On Monday, 23 October 2017 at 11:02:41 UTC, Martin Nowak wrote:
On Monday, 23 October 2017 at 06:05:50 UTC, drug wrote:
20.10.2017 17:46, Martin Nowak пишет:
My 2 cent:
1. dub needs ability to work with other repository than standard ones.

You mount or clone whatever you want and use `dub add-local`.

2. multicore building - entire project in D builds faster than C++ one (I have two implementation of the same), but in case of incremental building C++ faster.

I always assumed this to be the main point why people are asking for a better build tool, but it's not sth. dub can do atm. It's a limitation of the compiler that requires various changes and a slight redesign of our build model.

Does it? Reggae can do parallel per-package builds (in fact, the default) right now.

In C++ incremental rebuilds are simple as you compile each file individually anyhow, but that's the crux for why C++ compilations are so slow in the first place.
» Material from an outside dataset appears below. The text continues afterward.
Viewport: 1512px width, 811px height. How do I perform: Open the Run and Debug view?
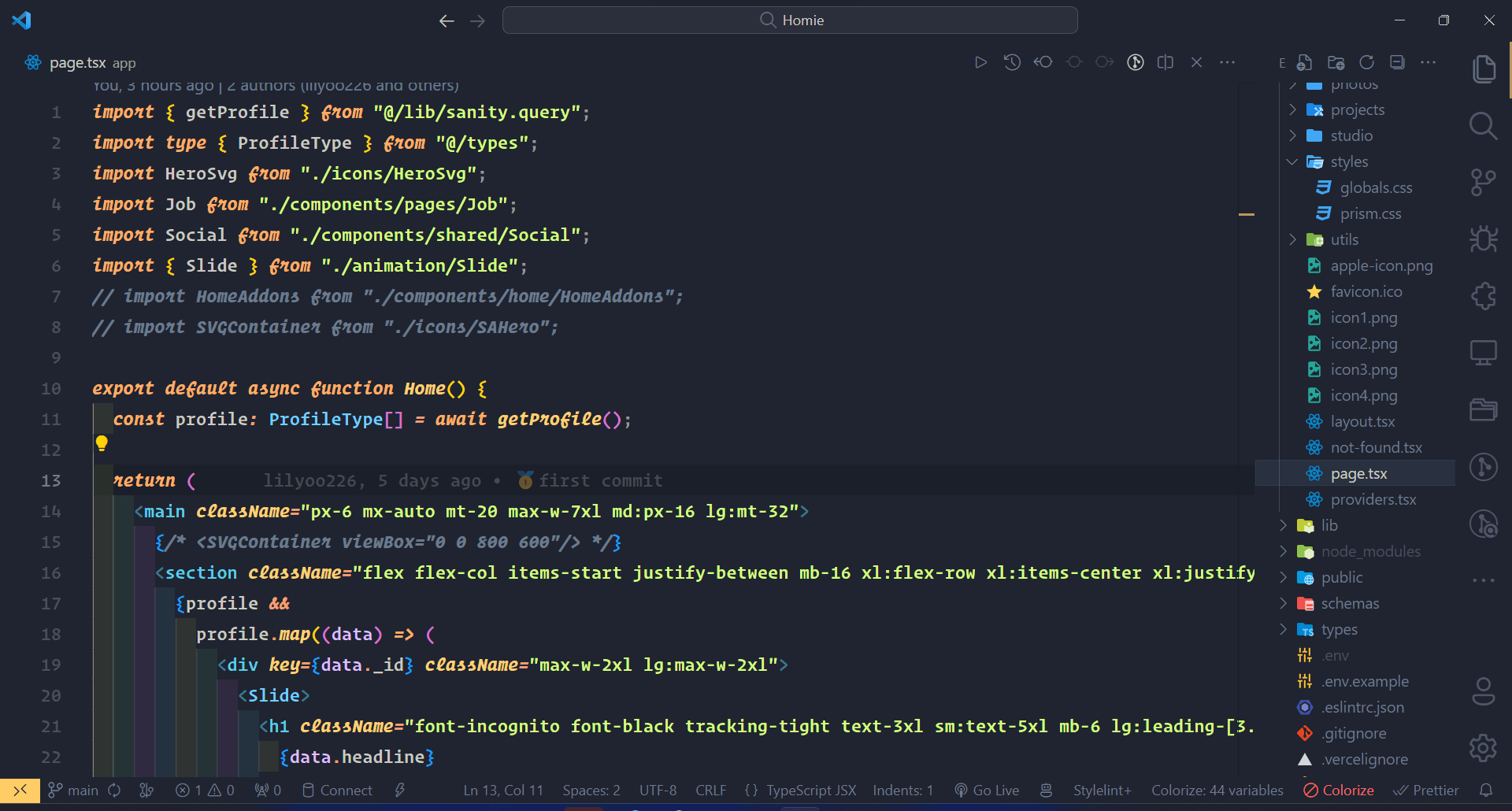coord(1483,239)
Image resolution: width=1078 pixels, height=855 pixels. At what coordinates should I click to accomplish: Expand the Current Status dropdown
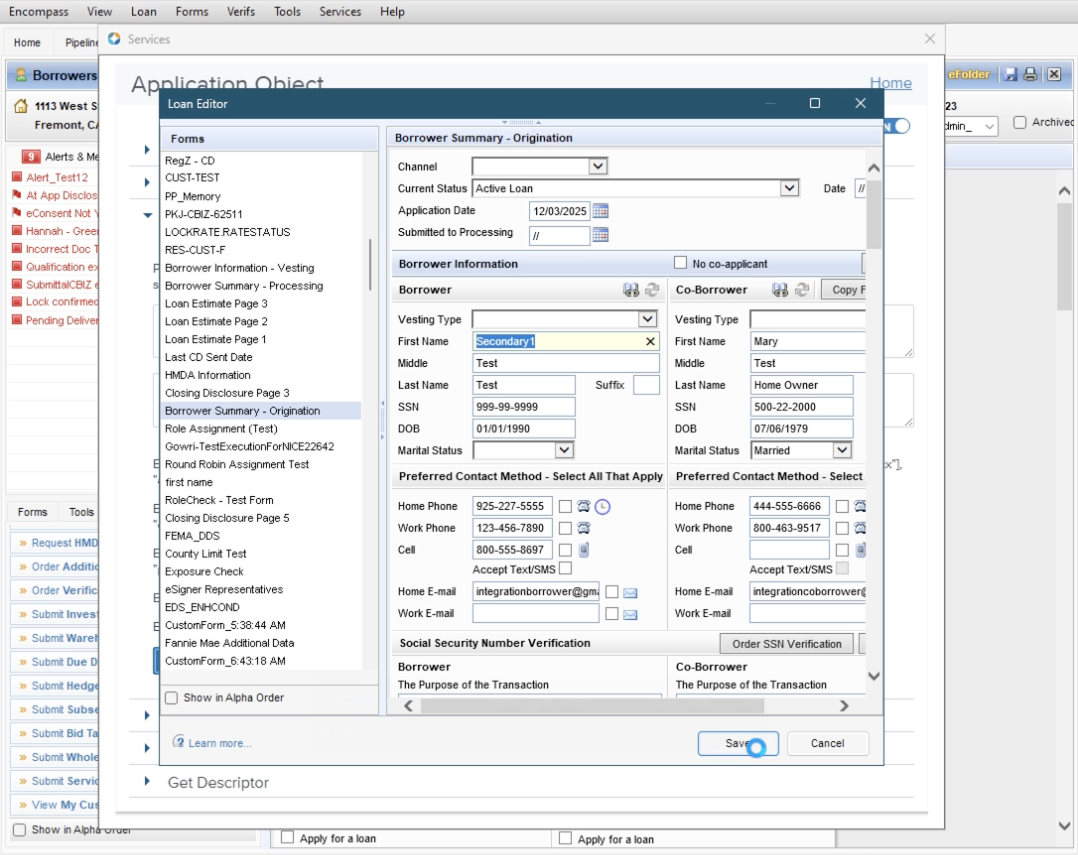pyautogui.click(x=789, y=188)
Not really. C++ is slow to compile anyway because parsing it is slow. C has the same compilation model and is much much faster to compile than C++. There's also the fact that the same headers are parsed over and over again. `#include <iostream>` requires parsing thousands of lines of code from dozens of files.

However, if all you touched was a C++ implementation file, then incremental builds are faster than D. Really.

Compiling multiple modules at once provides lots of speedups as you do not have to reparse and analyze common/mutual imports, but on the downside it cannot be parallelized that well.

I measured, and indeed compiling per package is faster than compiling all of the modules that have to be recompiled individually, even if done in parallel. Weirdly enough this is a disadvantage (time-wise) of having implementation and declarations in the same file.

Dub could parallelize building individual packages/sub-packages (target + dependencies) right now though.

reggae already does, just point it at a dub package directory. By default it'll even build the default target and a unittest one in parallel.


3. dub single build mode does not caches builds so it builds entire project every time.

Could you please file an issue with a test case for that.
Why do you use single build mode in the first place?

I'd assume it'd be to only rebuild the necessary files C++-style. However, and as stated by you above, that's usually slower anyway.